VISEN CENTER DISTINGUISHED LECTURE SERIES AT RICE UNIVERSITY PRESENTS:

Practical, Provably Unbreakable Encryption
Michael O. Rabin
Thomas J. Watson, Sr. Professor of Computer Science
Harvard University
Wednesday, August 27th @ 4:00 p.m.
McMurtry Auditorium, Duncan Hall
Reception to follow in Martel Hall
http://www.events.rice.edu/index.cfm?EventRecord=10234
Cryptography is an essential tool for secure communication, computer security, and safe commercial transactions. Modern Cryptography is based for its security on unproven assumptions such as the intractability of factorization. The possible breaking of current encryptions by algorithmic innovations will entail disastrous consequences. The primary suggested method to overcome this problem is use of Quantum Cryptography. This solution is encumbered by serious practical and cost limitations. We shall describe a realization of provably unbreakable encryption within a network of computers, which is readily implemented. The presentation will be self contained and accessible to a wide audience.

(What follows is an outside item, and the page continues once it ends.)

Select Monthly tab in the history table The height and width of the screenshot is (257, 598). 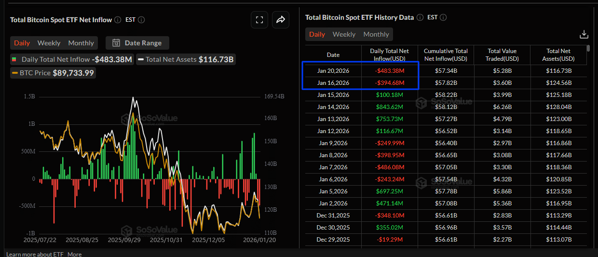(x=376, y=34)
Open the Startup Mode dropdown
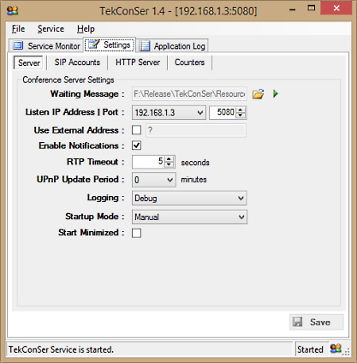The image size is (357, 363). click(189, 217)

Biography for Michael Rabin
Rabin got his M.Sc. from the Hebrew University and his Ph.D. from Princeton University, where he had his first academic appointment. Later he was visiting member of the Institute for Advanced Study, interacting with K. Godel. He was Albert Einstein Professor of Mathematics at the Hebrew University, serving as its Rector (Academic Head) from 1972 to 1975. At various times he held Visiting Professorships at Yale University, the Weizmann Institute, the Israel Technion, UC Berkeley, MIT, University of Paris, the Courant Institute of Mathematics, Caltech, ETH Zurich,Columbia University, and Kings College London. He was Saville Fellow at Merton College, Oxford, and Steward Fellow at Gonville and Caius College, Cambridge. From 82 to 94 he served on the IBM Science Advisory Committee. His contributions were recognized by awards including the ACM Turing Award in Computer Science, the ACM Kanellakis Theory and Practice Award, the Rothschild Prize in Mathematics, the Weizmann Prize in Exact Sciences, the IEEE Charles Babbage Award, the Harvey Prize for Science and Technology, the Israel Prize in Computer Science, and the EME"T Prize in Computer Science. Rabin was elected as member or foreign honorary member to academies including the US National Academy of Sciences, the French Academy of Sciences, the American Academy of Arts and Sciences, the American Philosophical Society, the Israel Academy of Sciences and Humanities, and the Foreign Member Royal Society. He holds honorary degrees from New York University, Haifa University, the University of Bordeaux I, Israel's Open University, Ben Gurion University, and the University of Wroclaw. Rabin's research interests include complexity of computations, efficient algorithms, randomized algorithms, DNA to DNA Computing, parallel and distributed computation and computer security. During the past three years he has created, with Y. Aumann and Y.Z. Ding, Hyper-Encryption, the first ever encryption scheme provably providing everlasting secrecy against a computationally unbounded adversary; invented, with S.Micali and J. Kilian, Zero Knowledge Sets, a new primitive for privacy and security protocols; invented and implemented, with W. Yang and H. Rao, a micro chip for physical generation of a strong stream of truly random bits. Hyper-Encryption has been implemented at Harvard via a novel Virtual Satellite model.